ANDRÁS BIRÓ: They are in our continent here since six, seven centuries, coming from India a thousand years ago, a very distinct but very varied group of — ethnic group, which during its stay in this continent has been living always excluded in the outskirts of society. And you may remember or recall that during the Hitler period, they were massively exterminated as inferior people.
Now, we have to make distinctions, because there are around eight million to 12 million — we don’t know exactly — Roma in the world, and the majority of them are living in Europe, and the majority of those are living in Eastern and Central Eastern Europe, in our parts of the world. And there is a very serious distinction between their history and the one which happened in the West in the last century or so. The thing which has to be remembered is that — or understood, that during the so-called socialist period of the Soviet model, so to speak, they have been brought into society by forcing them to enter the productive system. What characterizes this community is that they have always been in the servicing sector of society, with music, show business, but with other trades, as well, a bit of merchant activity, etc. They have kept their distinct identity.
AMY GOODMAN: We only have a few minutes, and I want to get to what has happened in France, the significance of the government of Nicolas Sarkozy for the mass deportations.
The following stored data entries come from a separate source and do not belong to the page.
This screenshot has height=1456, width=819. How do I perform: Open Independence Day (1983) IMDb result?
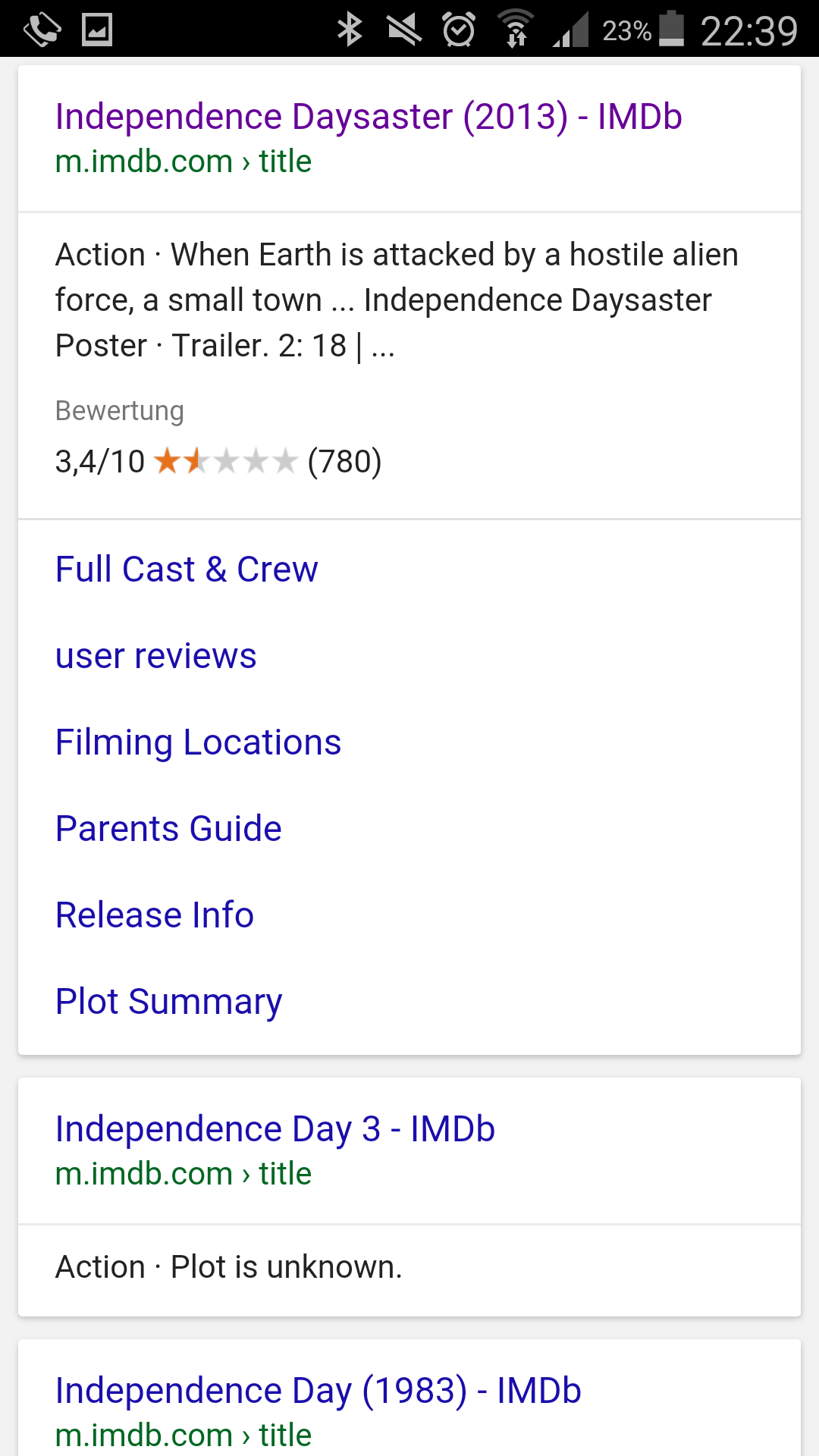coord(318,1391)
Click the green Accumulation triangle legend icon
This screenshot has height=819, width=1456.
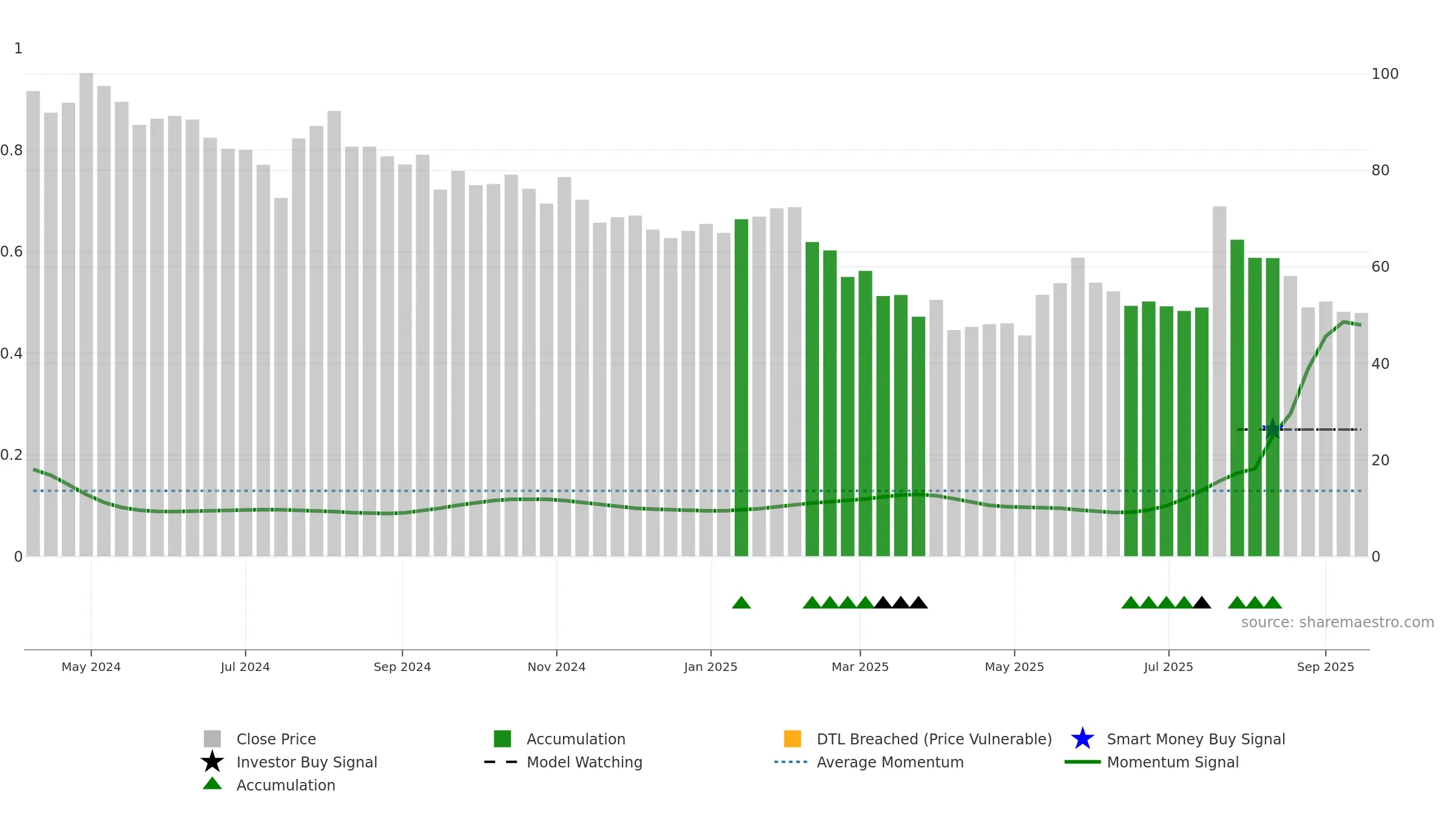(212, 783)
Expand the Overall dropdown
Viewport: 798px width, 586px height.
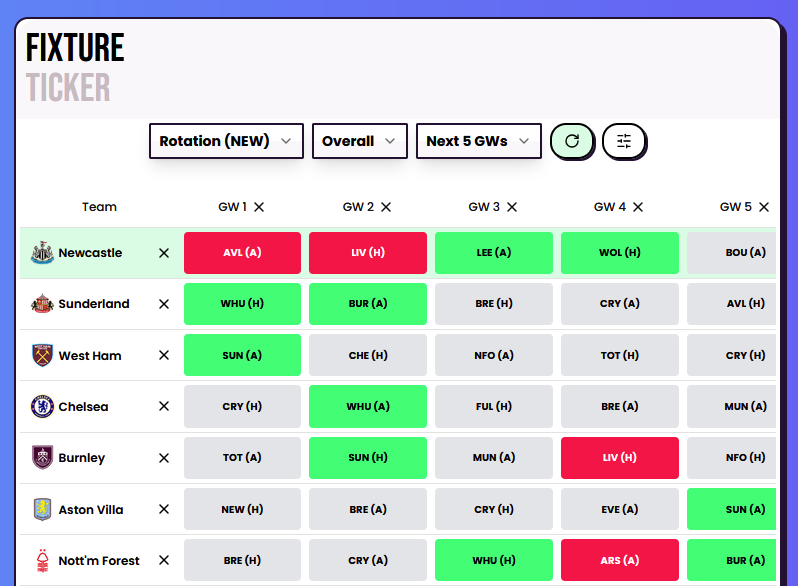pyautogui.click(x=359, y=141)
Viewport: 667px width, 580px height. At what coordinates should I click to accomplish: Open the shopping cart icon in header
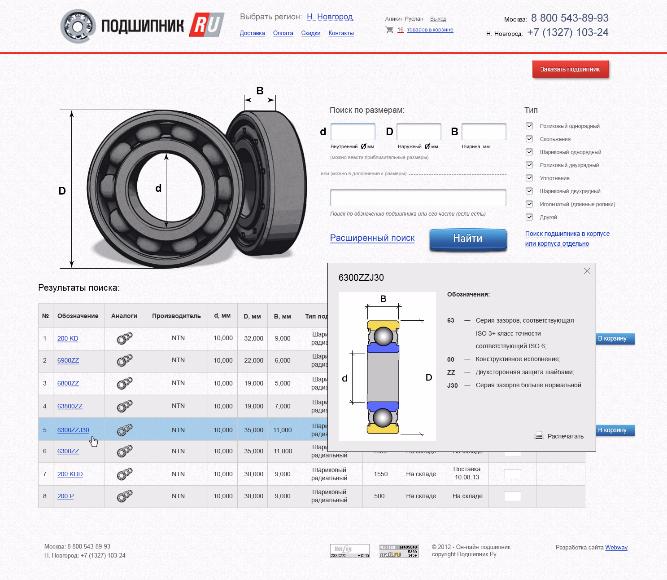(389, 29)
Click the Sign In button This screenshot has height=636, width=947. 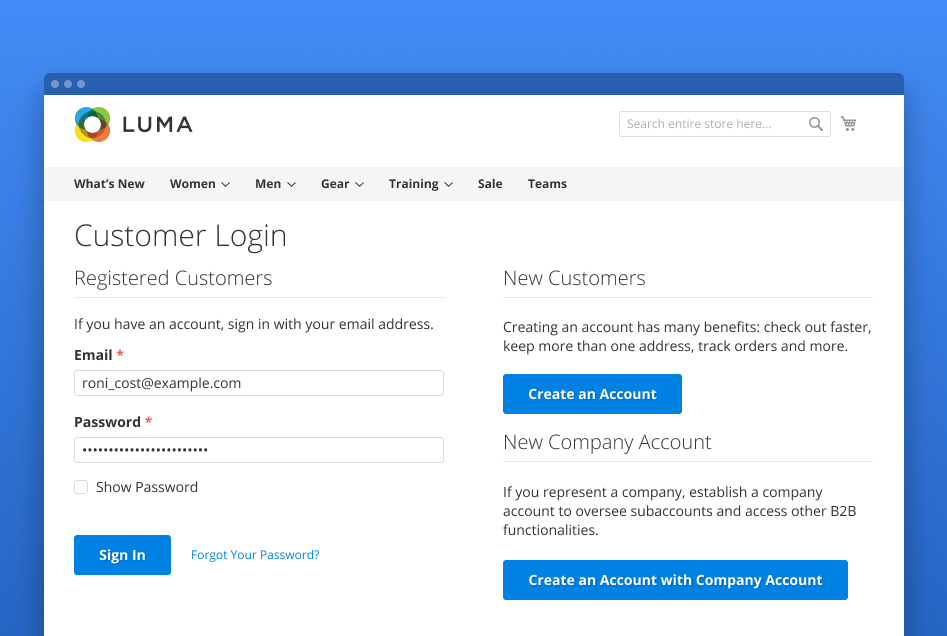pyautogui.click(x=122, y=554)
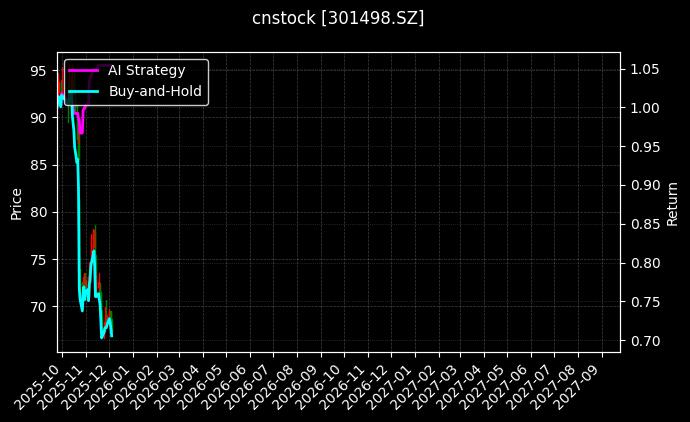The image size is (690, 422).
Task: Click the cyan line's peak near 75
Action: point(94,252)
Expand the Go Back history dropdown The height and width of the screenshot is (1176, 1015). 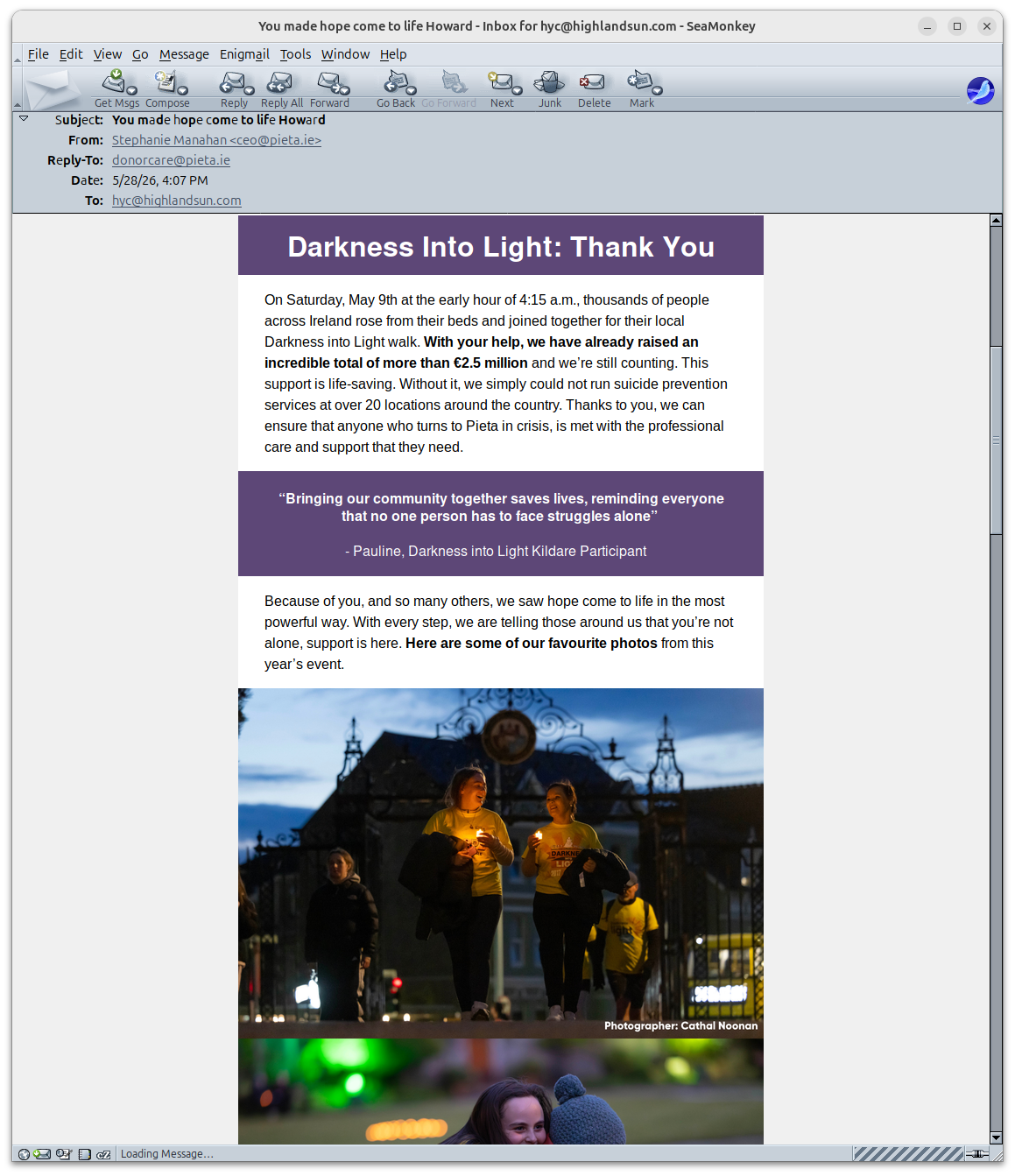click(x=411, y=90)
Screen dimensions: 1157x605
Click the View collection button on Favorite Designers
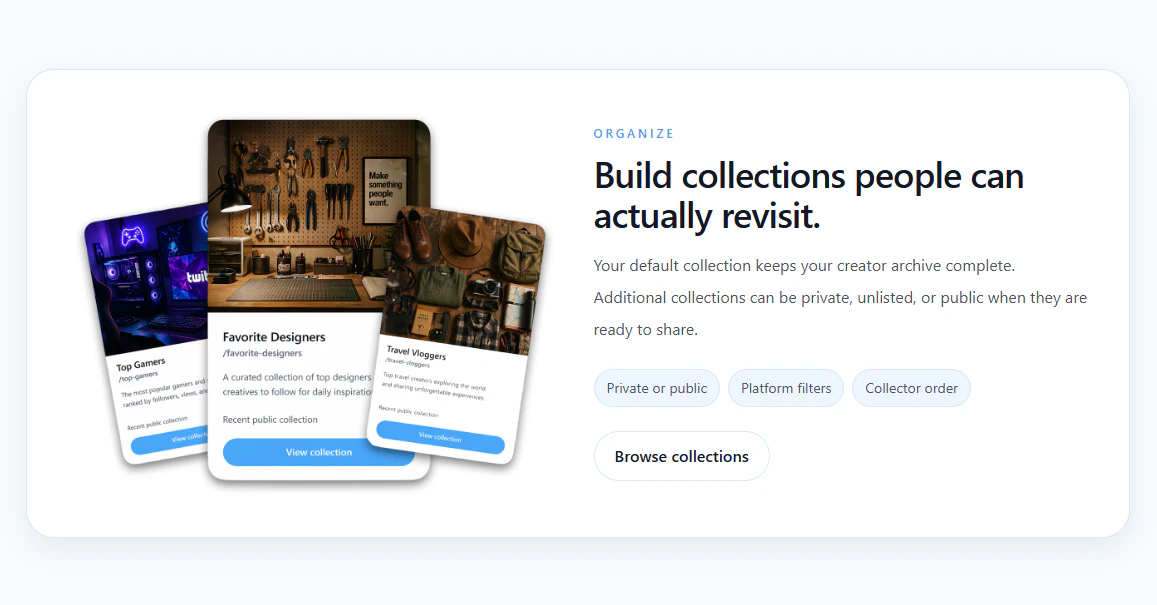click(318, 452)
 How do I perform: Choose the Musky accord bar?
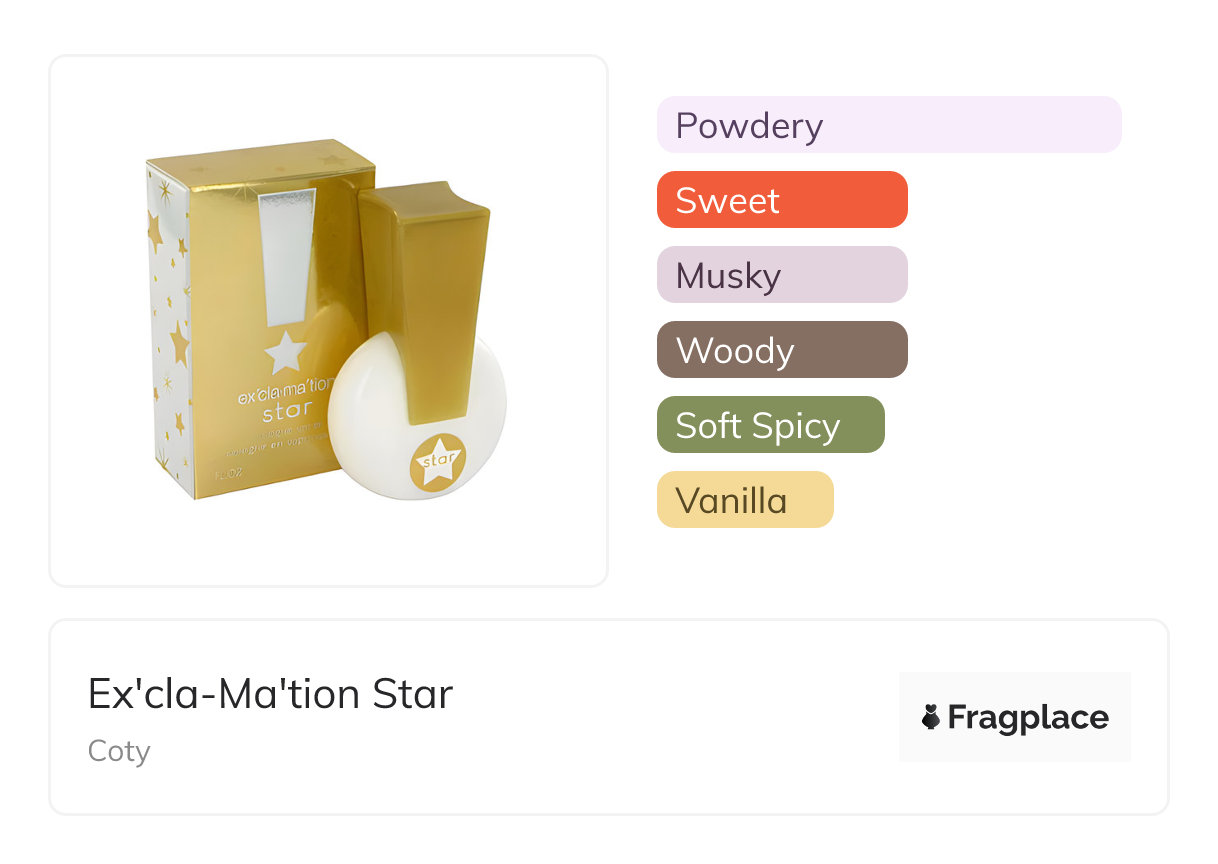(781, 275)
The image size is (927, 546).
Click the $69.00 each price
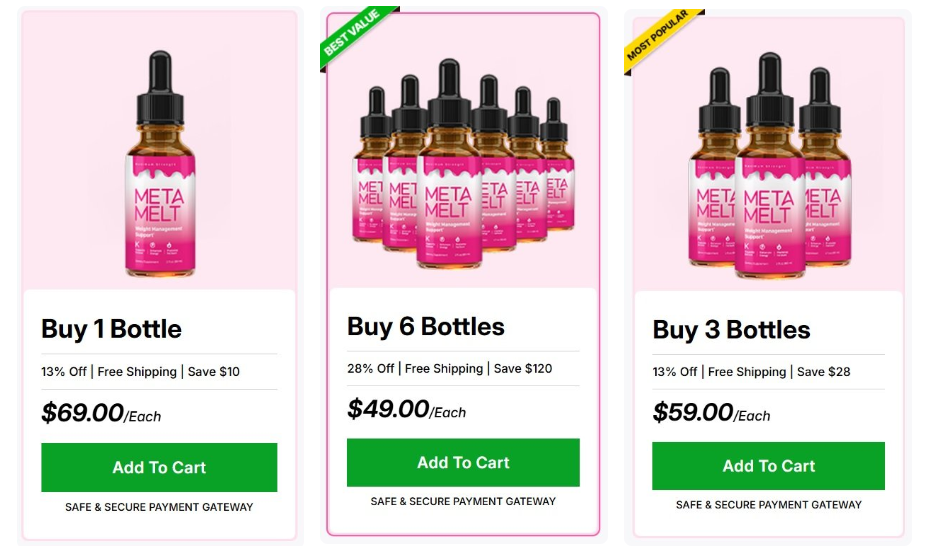[101, 413]
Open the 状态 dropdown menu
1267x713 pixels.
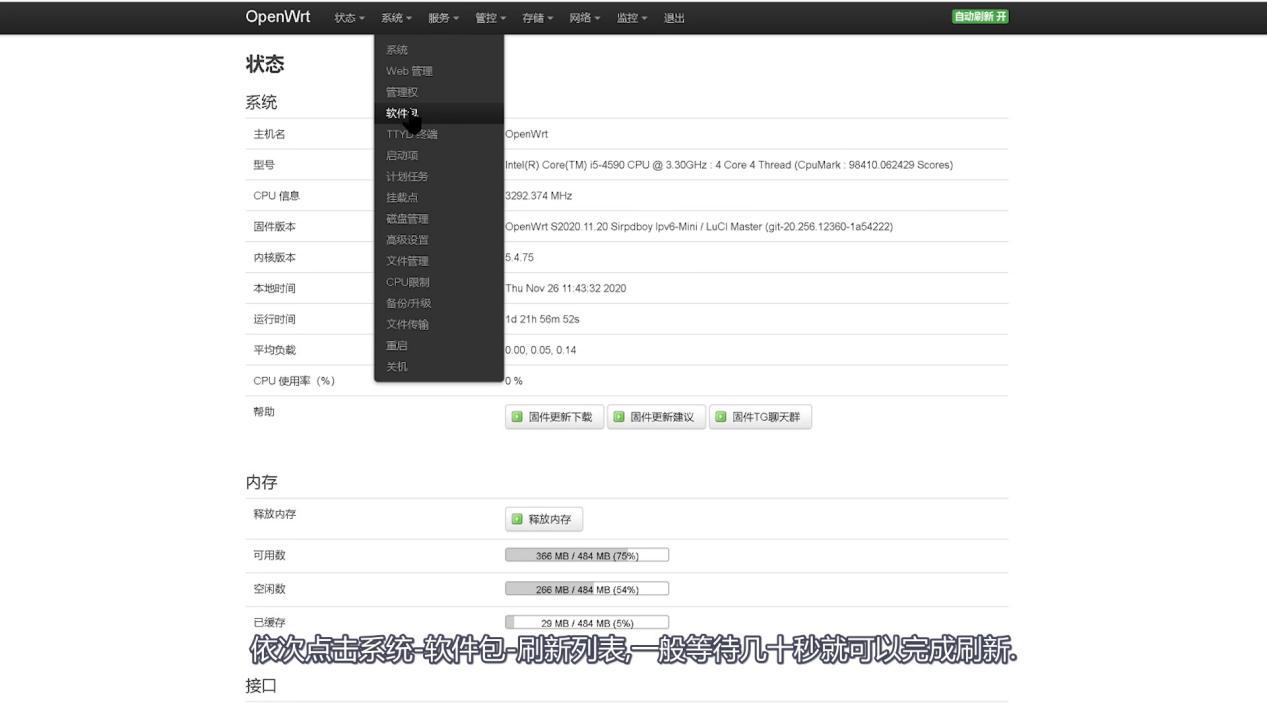pyautogui.click(x=347, y=17)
ANDRÁS BIRÓ: You have to ask the question, why did they go there? I mean, they are citizens of Europe, because they live — the Romanians and the Bulgarians have become citizens of Europe, and they can live wherever in the whole continent which belongs to the — which is part of the European Union. So they have gone there for obvious reasons of very, very bad economic situation in their own country. You have to understand that they haven’t been — they have been kicked out of the production system after 1990, when the market economy entered our part of the world. We have huge unemployment among them. And it’s only those who can really — who can’t really cope with the situations there who try to emigrate — it’s essentially an economic immigration — towards these countries. If acts of small theft or things like that have happened, this cannot put the blame on the entire community. And that’s what the French did. They don’t deport those who have committed mistakes or even petty crimes, but the Roma as such.
AMY GOODMAN: Now, the European Union justice commissioner said, "This is a situation I thought Europe would not have to witness again after Second World War."
ANDRÁS BIRÓ: Exactly.
AMY GOODMAN: A thousand people deported.
ANDRÁS BIRÓ: Even more. Much more.
AMY GOODMAN: So what’s being done? How many?
ANDRÁS BIRÓ: What we know about is that they will reach about 8,000 from Bulgaria and Romania. But it’s a question of, how to say, of shame that the motherland of human rights, France, is doing such things, which means that the right-wing pressure in Europe, as in my own country, in Hungary, has grown in the last period very, very considerably. And somewhere, the — if I understand well, the answer of the French administration has been an answer to this pressure from the right to eliminate — because you shouldn’t forget that when he was Minister of Interior, Sarkozy had the same attitude towards the riots which went on around Paris with the second — first or second generation people coming from Africa.
AMY GOODMAN: What do you think needs to happen now, in the twenty seconds we have left?
ANDRÁS BIRÓ: We have to make sure that the social pressure against this tendency we are witnessing is growing considerably, and that in democratic frameworks this will have a — because, even inside his own government, Sarkozy has felt some opposition. So this is extremely important to our countries in Central Eastern Europe, this model of — this attitude of Brussels, of European Union, saying, "Enough is enough. You cannot continue."
AMY GOODMAN: We have to leave it there. András Biró, thank you so much for being with us, founder of the Hungarian Foundation for Self-Reliance.